Can you output, word for word, the part of the faith and fitness interview below that opens with the words containing "A: To me it’s" and closes with "as in life?"?
═══ SELECTED EXCERPT ═══
Q: What is your view on the role of faith in fitness?
A: To me it’s more than faith in fitness, it’s faith’s role in your health. Fitness is an element of your health. As an organization, Cooper Aerobics’ purpose is to help people improve the quality and quantity of their life, first and foremost through their ability to manage their own lives by managing their mental, physical and spiritual health. Studies show the physiological benefits of health related to a healthy view of spirituality.
Q: Why is faith important in fitness, as well as in life?
A: As far as lengthening your life and managing disease, from a fitness perspective, faith can help address mental health concerns. In correlation to having a negative mental health, you are at risk of experiencing:
Q: Is faith necessary to achieve lasting fitness?
A: They’re synergistic, right? They’re additive. If you have a healthy spiritual life and a healthy fitness life, then you’re going to get a synergistic benefit to your overall health. I wouldn’t say it is necessary in that regard, but it’s certainly helpful.
═══ INFORMATION ═══
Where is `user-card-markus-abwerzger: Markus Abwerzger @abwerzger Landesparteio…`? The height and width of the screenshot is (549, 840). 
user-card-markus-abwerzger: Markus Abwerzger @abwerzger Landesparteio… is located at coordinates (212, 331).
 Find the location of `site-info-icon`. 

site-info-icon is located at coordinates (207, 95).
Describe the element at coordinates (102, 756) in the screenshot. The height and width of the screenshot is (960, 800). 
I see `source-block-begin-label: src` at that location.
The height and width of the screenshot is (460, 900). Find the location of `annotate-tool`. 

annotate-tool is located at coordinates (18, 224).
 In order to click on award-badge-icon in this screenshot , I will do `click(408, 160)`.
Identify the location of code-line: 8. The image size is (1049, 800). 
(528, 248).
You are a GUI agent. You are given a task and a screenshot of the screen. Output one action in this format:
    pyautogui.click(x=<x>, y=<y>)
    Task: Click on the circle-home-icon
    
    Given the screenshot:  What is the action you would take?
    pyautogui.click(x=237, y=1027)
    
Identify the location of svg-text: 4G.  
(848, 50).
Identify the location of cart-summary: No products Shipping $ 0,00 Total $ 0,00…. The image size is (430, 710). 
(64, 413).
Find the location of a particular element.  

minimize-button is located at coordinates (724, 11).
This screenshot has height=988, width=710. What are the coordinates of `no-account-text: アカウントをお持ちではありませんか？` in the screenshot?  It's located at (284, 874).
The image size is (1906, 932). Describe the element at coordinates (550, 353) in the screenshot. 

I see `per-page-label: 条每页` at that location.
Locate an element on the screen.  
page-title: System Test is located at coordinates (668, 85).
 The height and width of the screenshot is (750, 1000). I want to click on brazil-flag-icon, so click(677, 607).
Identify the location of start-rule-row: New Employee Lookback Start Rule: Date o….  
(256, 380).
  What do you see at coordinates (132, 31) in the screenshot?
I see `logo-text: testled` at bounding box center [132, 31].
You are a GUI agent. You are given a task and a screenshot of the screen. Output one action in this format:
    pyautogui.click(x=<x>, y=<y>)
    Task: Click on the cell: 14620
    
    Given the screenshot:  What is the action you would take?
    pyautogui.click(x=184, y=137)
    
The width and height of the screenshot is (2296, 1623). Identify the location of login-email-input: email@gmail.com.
═══
REPLY TO THE EXERCISE:
A: To me it’s more than faith in fitness, it’s faith’s role in your health. Fitness is an element of your health. As an organization, Cooper Aerobics’ purpose is to help people improve the quality and quantity of their life, first and foremost through their ability to manage their own lives by managing their mental, physical and spiritual health. Studies show the physiological benefits of health related to a healthy view of spirituality.
Q: Why is faith important in fitness, as well as in life?